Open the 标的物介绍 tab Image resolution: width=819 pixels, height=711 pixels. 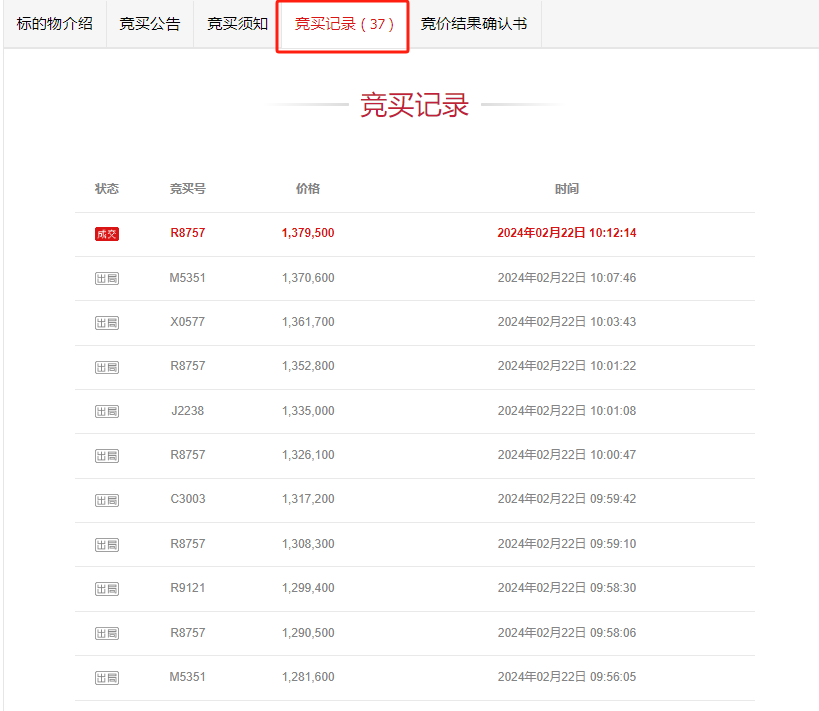(x=54, y=24)
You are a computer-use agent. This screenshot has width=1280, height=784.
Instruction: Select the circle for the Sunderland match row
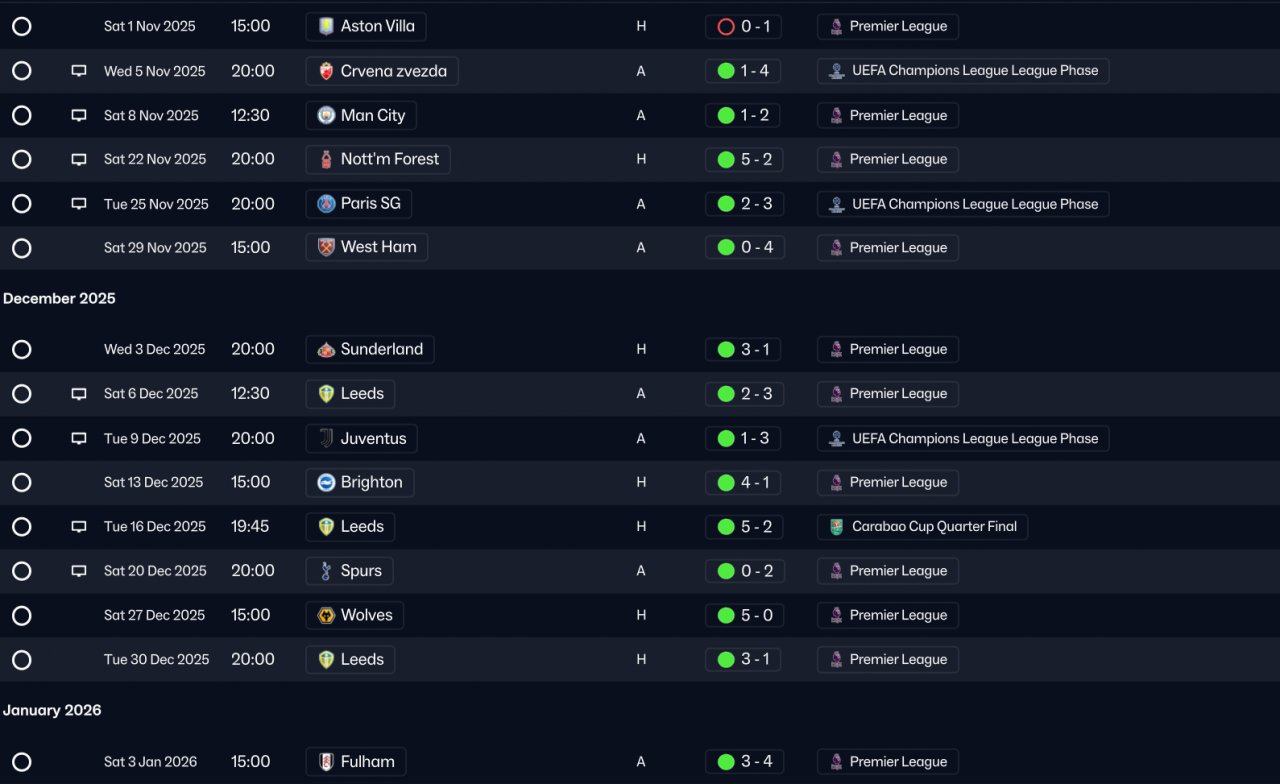22,350
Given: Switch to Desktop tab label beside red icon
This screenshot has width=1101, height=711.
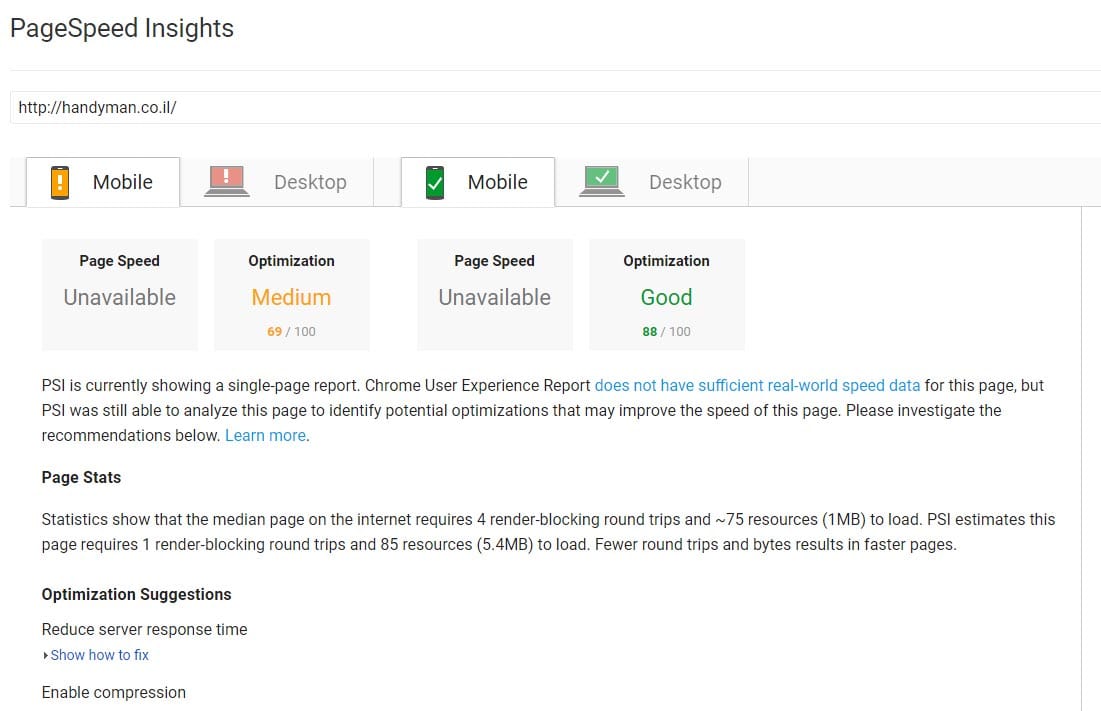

=== Your instructions ===
Exactly the lines from the one containing "Given: Switch to" to the end of the records above, both end lines included, are to be printed, and no pictures with them.

=== Task result ===
Given: Switch to Desktop tab label beside red icon
This screenshot has width=1101, height=711.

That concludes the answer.